Morison himself eventually benefited from Daniel Patrick Moynihan’s anti-secrecy campaign, after Moynihan convinced President Clinton to grant a pardon erasing what was still an extreme outlier prosecution. But at trial and on appeal, the courts in the Morison case had issued troubling precedents that effectively walled off the Espionage Act from badly-needed Constitutional scrutiny, and this would haunt whistleblowers to come.
As the abuses and excesses of the Global War on Terror metastasized under a cloak of intense secrecy, a number of insiders tried to alert the American public to what was being done. The Bush administration responded with a then-unprecedented level of criminal leak investigations, but ultimately it was the Obama administration that went nuclear and revived the use of the Espionage Act in its attempt to stop the leaks. A string of indictments were issued against whistleblowers such as Chelsea Manning, Shamai Leibowitz, Thomas Drake, John Kiriakou, Jeffrey Sterling, and Edward Snowden, for allegedly serving as journalists’ sources on explosive stories on war crimes, mass surveillance, torture, and dangerously incompetent covert operations against Iran. (Listen to our interviews with Thomas Drake, John Kiriakou, and Jeffrey Sterling)

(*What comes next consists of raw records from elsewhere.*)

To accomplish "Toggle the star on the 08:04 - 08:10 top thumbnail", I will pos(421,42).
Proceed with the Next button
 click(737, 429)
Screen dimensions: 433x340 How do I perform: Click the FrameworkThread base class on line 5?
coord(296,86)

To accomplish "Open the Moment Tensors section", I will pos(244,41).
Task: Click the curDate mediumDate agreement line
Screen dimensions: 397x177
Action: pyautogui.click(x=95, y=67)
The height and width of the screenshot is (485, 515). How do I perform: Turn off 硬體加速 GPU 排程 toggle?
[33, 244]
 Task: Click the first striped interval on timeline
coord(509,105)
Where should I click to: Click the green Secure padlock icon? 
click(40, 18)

Under the Trump administration, the Espionage Act was used to attain more and harsher sentences against whistleblowers. Reality Winner received five-and-a-half years in prison for leaking a single document on foreign interference in the 2016 election. Terry Albury received five years for exposing the FBI’s abusive policies on the surveillance of journalists and minority communities. Daniel Hale was sentenced to nearly four years for revealing the discriminatory and arbitrary rules of terrorism watchlists, and that military and political leaders were badly lying about the accuracy of drone strikes. Hale remains imprisoned in a Communications Management Unit (CMU) today, where he recently celebrated his 35th birthday. Our Policy Director, Chip Gibbons, covered the Kafkaesque nature of Hale’s trial and why imprisoning journalists’ sources damages democratic debate..
Presently, the Biden administration is still carrying forward Trump’s attempted extradition and prosecution of Julian Assange, which if successful would expand the use of the Espionage Act from sources all the way to publishers — a power over the press that the government has coveted since Nixon’s failed bid to quash the publication of the Pentagon Papers.

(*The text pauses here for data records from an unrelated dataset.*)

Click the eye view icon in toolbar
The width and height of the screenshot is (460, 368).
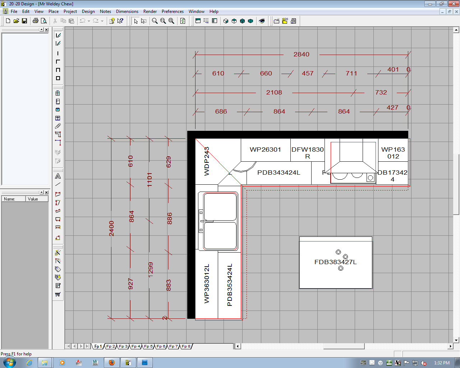(x=262, y=21)
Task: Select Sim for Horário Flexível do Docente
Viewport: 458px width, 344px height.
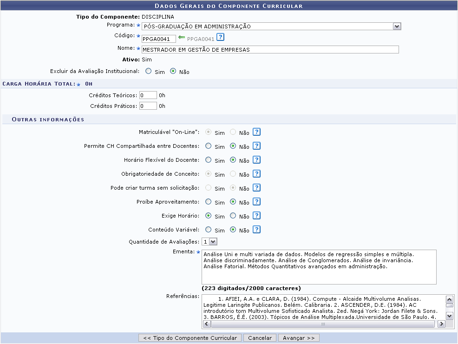Action: pos(209,160)
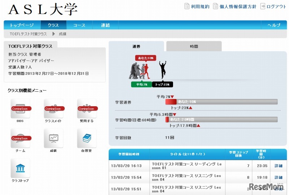This screenshot has width=289, height=195.
Task: Click the ログアウト logout link
Action: pyautogui.click(x=273, y=7)
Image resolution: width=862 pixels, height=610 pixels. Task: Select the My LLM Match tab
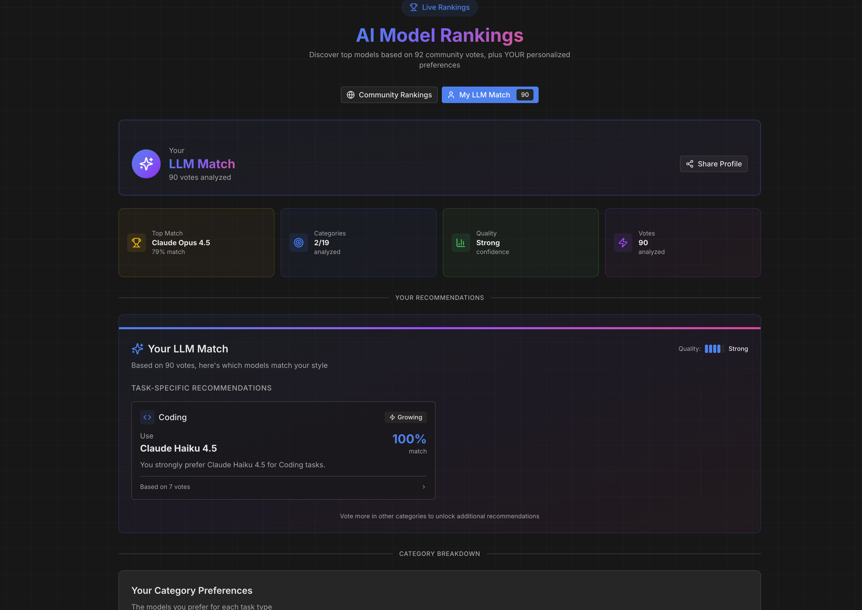pos(484,95)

Defending Rights and Dissent recently worked for the introduction of an amendment to the NDAA that would rein in the use of the Espionage Act against whistleblowers acting in the public interest. The Tlaib-Omar Amendment is the gold standard to fix the Espionage Act, but was not allowed to the floor for a vote.
We’ll continue to push Congress to follow in the footsteps of 1778’s Congress, and acknowledge the role of whistleblowers in a vibrant democracy and act to protect them.